→ **Exercise requirements**:
Under this line is some data; print exactly the lines from the one containing "Open the Plotting ribbon tab" through its last line, without pictures.

→ **Material provided**:
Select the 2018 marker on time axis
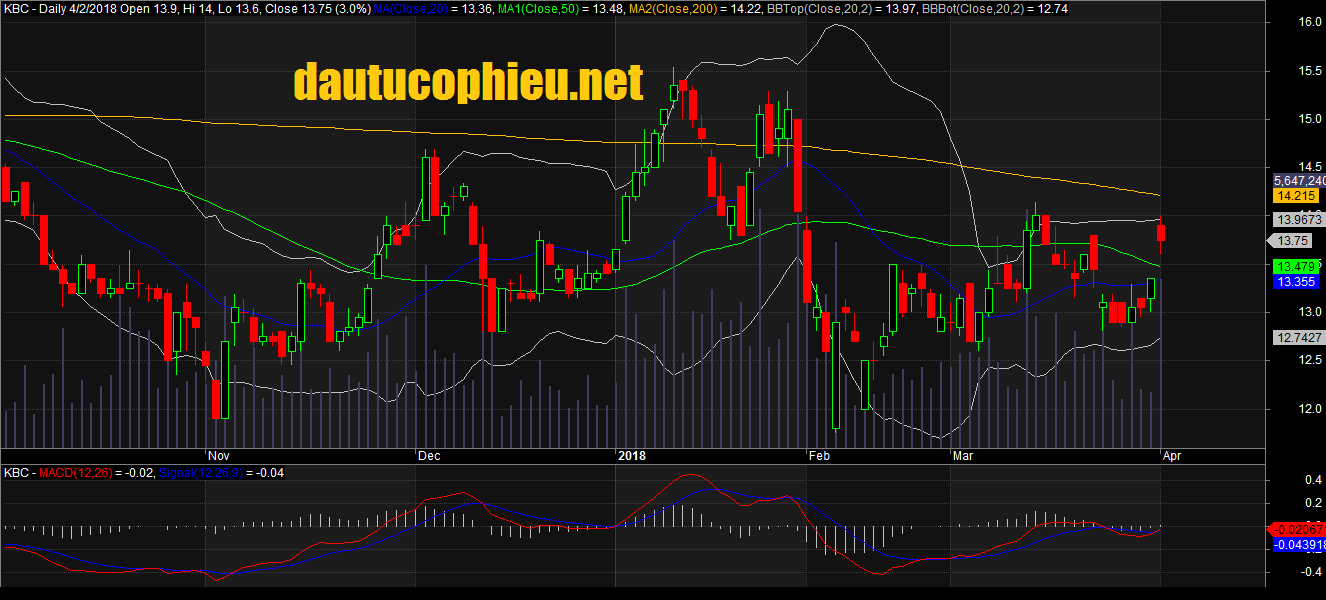tap(632, 455)
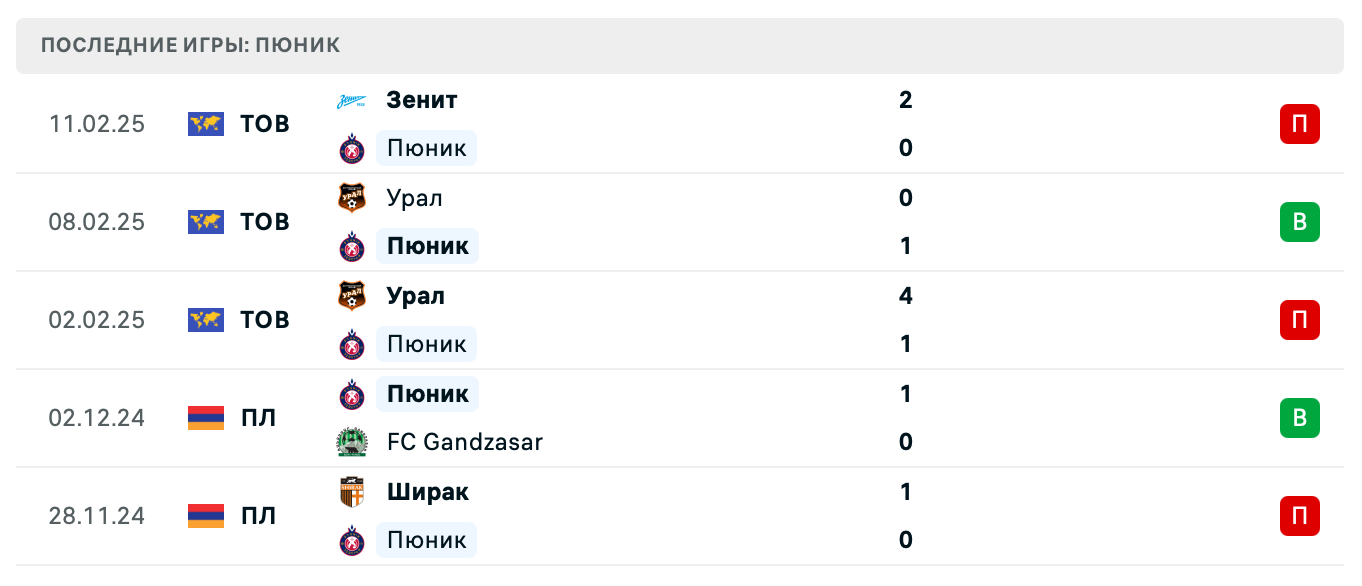Click the Последние игры: Пюник header

(191, 45)
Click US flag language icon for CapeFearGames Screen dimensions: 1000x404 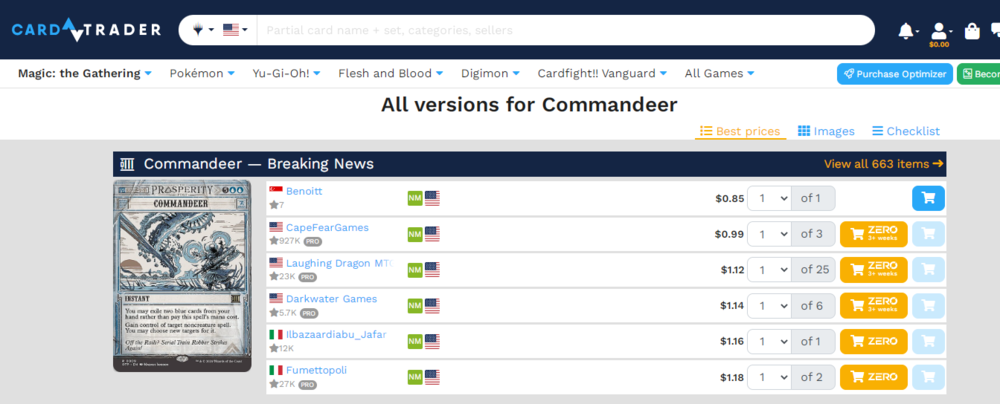[432, 234]
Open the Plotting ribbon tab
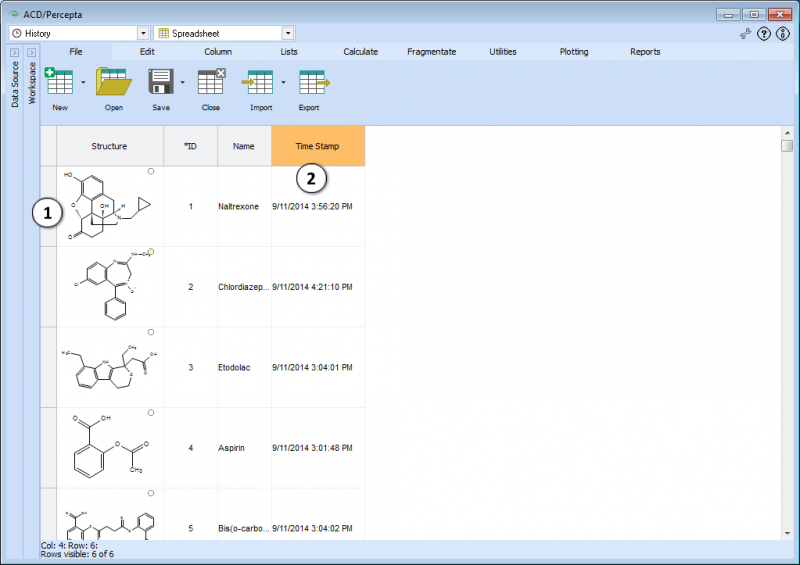This screenshot has height=565, width=800. click(x=574, y=52)
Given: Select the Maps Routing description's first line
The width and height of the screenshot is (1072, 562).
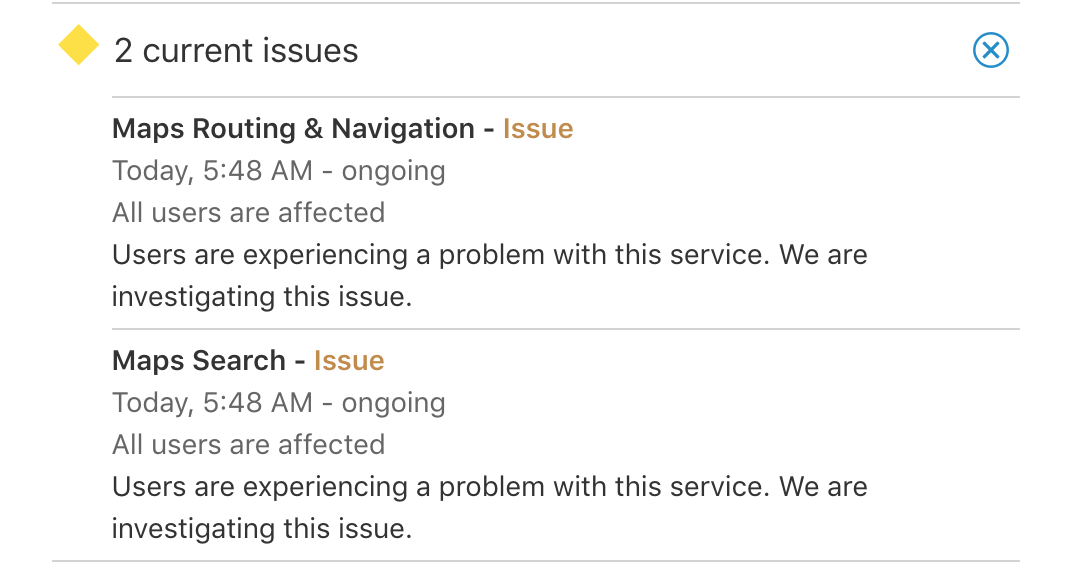Looking at the screenshot, I should 490,255.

→ **Your response**:
Open the Plotting ribbon tab
This screenshot has height=565, width=800. click(x=574, y=52)
Given: Select the Maps Routing description's first line
The width and height of the screenshot is (1072, 562).
Looking at the screenshot, I should 490,255.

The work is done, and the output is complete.